Airlines attacked aviation authorities yesterday, demanding a new approach that would allow them to fly more planes through volcanic ash.
British Airways, Ryanair and Thomson Airways all urged a revamp of the rules on no-fly zones after hundreds of flights were grounded in the morning and then allowed to resume in the afternoon. Winds are predicted to blow the ash cloud away from the UK this week, but further disruption is possible today as airlines seek to clear their backlog of services.
Geologists have warned that the ash from Iceland's Eyjafjallajokull volcano could disrupt flights for months and that other volcanoes, such as Katla, also on Iceland, could cause bigger problems in years to come.

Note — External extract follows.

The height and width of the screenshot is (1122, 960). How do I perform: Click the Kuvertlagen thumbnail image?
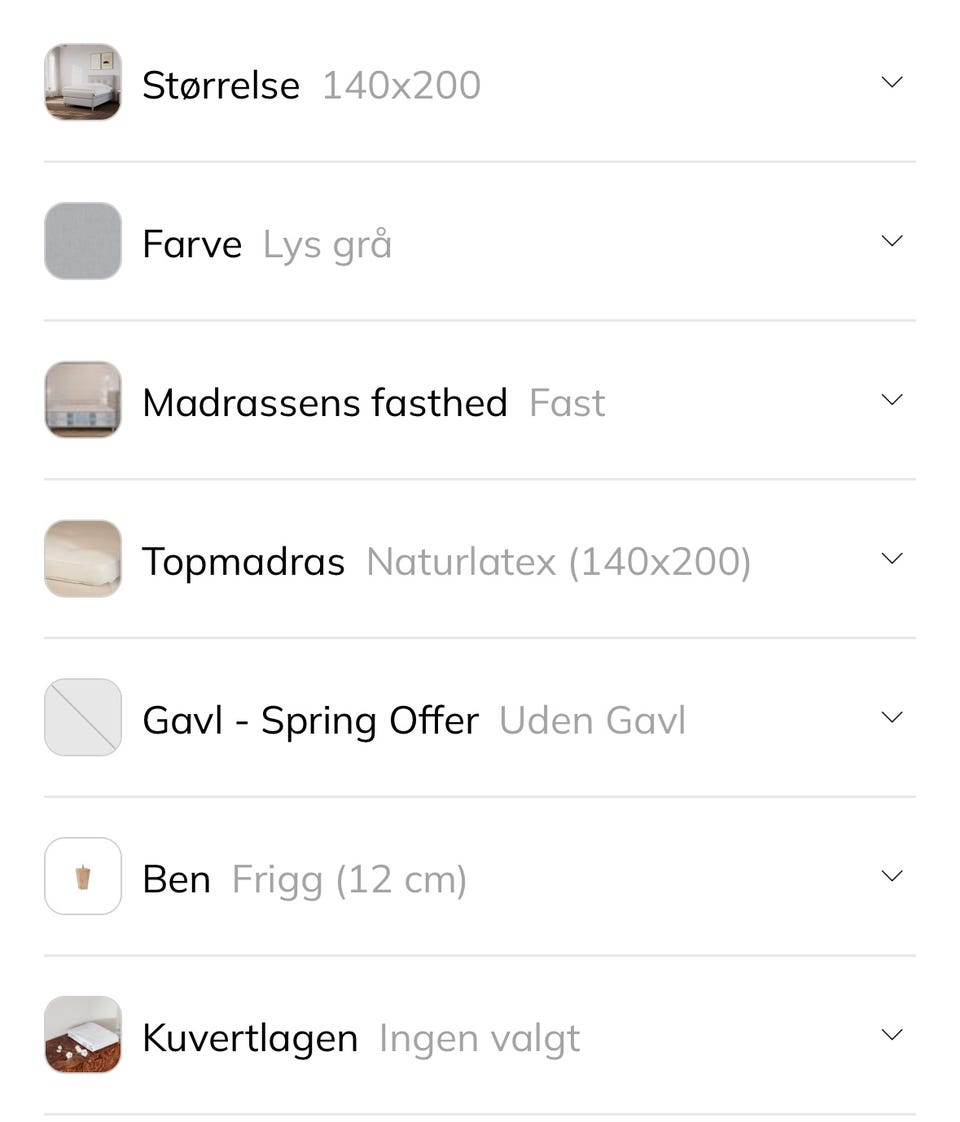[83, 1035]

Under the present regulatory system, the National Air Traffic Service (Nats) announces bans following Met Office forecasts on the location of the ash and advice from planemakers about the amount that can safely enter engines.

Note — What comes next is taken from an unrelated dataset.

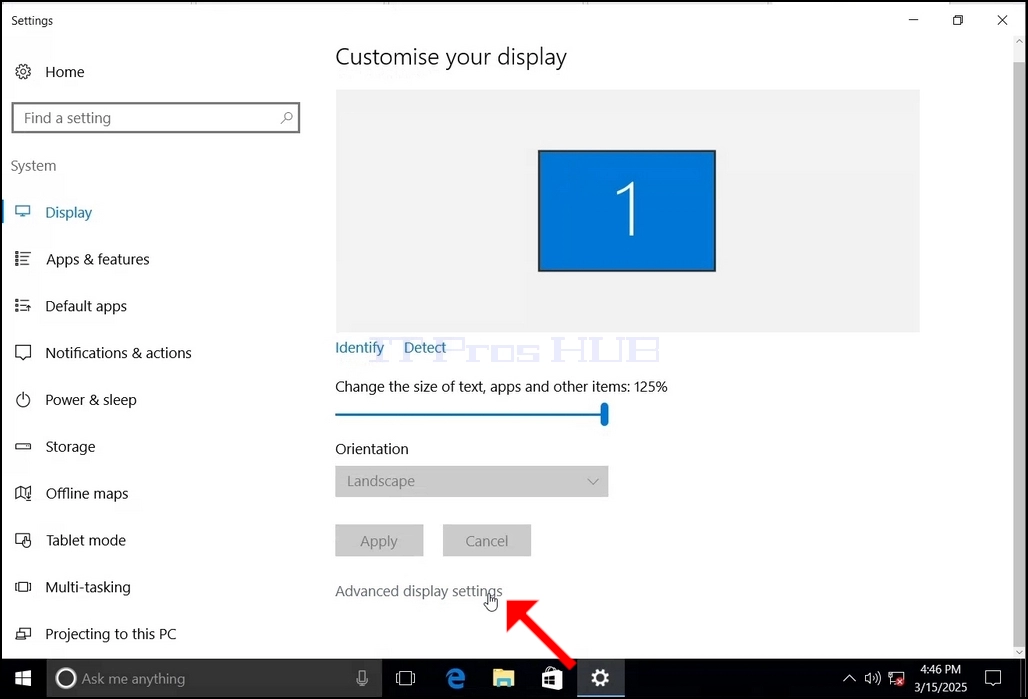Click the Identify link
The width and height of the screenshot is (1028, 699).
359,348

Michael O'Leary, the chief executive of Ryanair, called for an end to the Met Office's volcano concentration charts used to set the bans. He said: "Airlines have known for some weeks now that there has been little evidence of any volcanic ash in the atmosphere over Ireland, the UK or Continental Europe.
"The fact that Heathrow and Gatwick airports have reopened, despite the fact that the charts shows this imaginary black plume directly over these major London airports, shows that the charts have no credibility.

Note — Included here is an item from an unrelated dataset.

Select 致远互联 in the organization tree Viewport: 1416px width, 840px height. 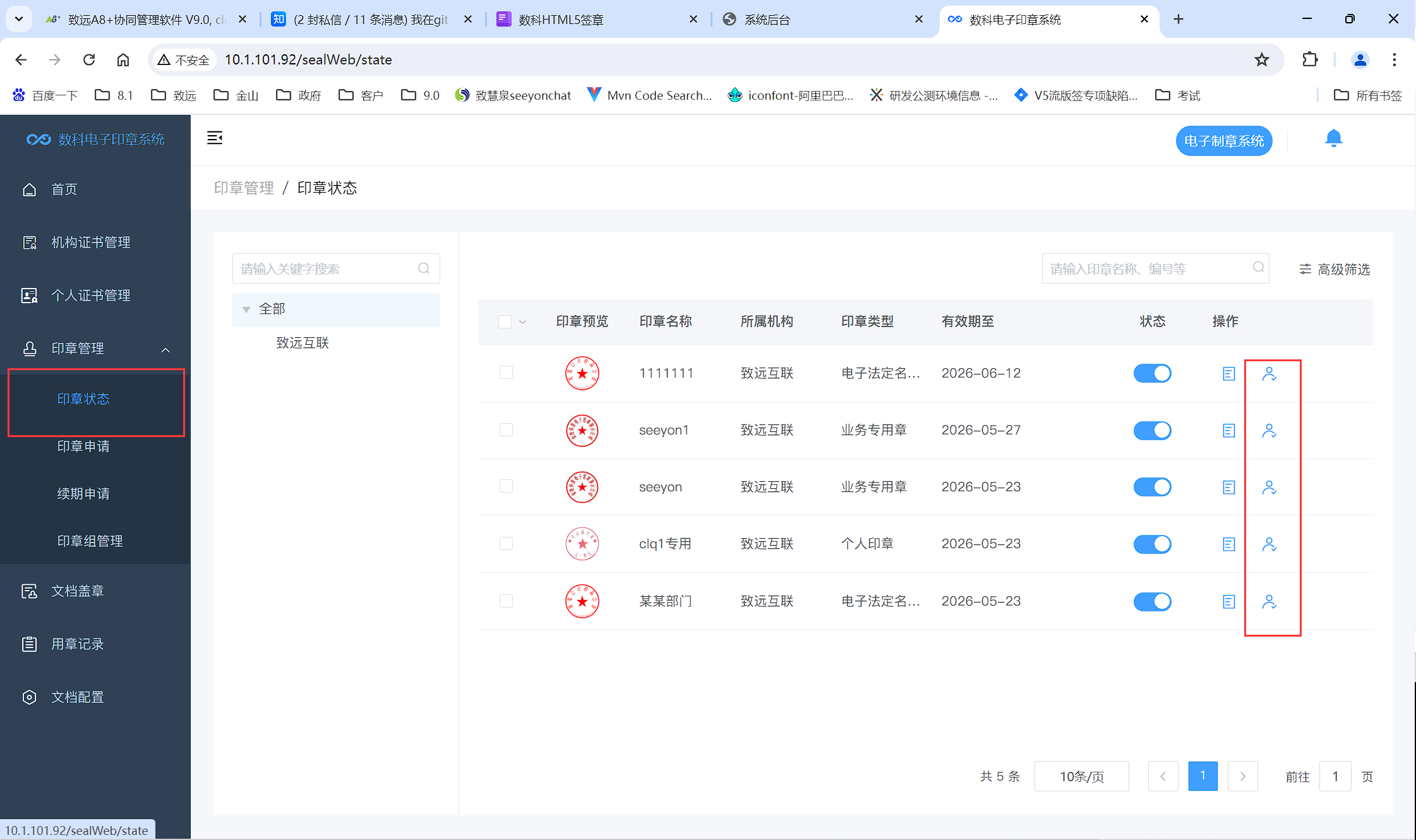point(303,343)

"It is frankly ridiculous that the flight plans of millions of passengers across Europe are being disrupted on a daily basis by an outdated, inappropriate and imaginary computer-generated model and it is time these charts were done away with."
Chris Browne, managing director of Thomson Airways, said that if the ash clouds continued, more accurate modelling was needed and it was "vital that we understand the tolerance levels for aircraft and engines in particular".
Willie Walsh, chief executive of British Airways, complained the bans were "a gross over-reaction to a very minor risk". He said: "I am very concerned that we have decisions on opening and closing of airports based on a theoretical model."
The Met Office rejected the criticism, saying that its charts were "continually looked at and updated". They were based on satellite pictures and ground-based laser observations, a spokesman said. He added: "Clearly there was some ash that was out there but it was in low levels in some parts of the UK. It's a tried and tested model."
Nats said UK airspace would be clear until 1am today but a no-fly zone would remain in force over parts of the North Sea, which could restrict helicopter flights. Yesterday it ruled the volcanic ash posed a danger to most of the UK, but lifted restrictions at Heathrow and Gatwick by about 11am and over all of mainland Britain by 1pm. Restrictions remained in force over the Scottish Islands.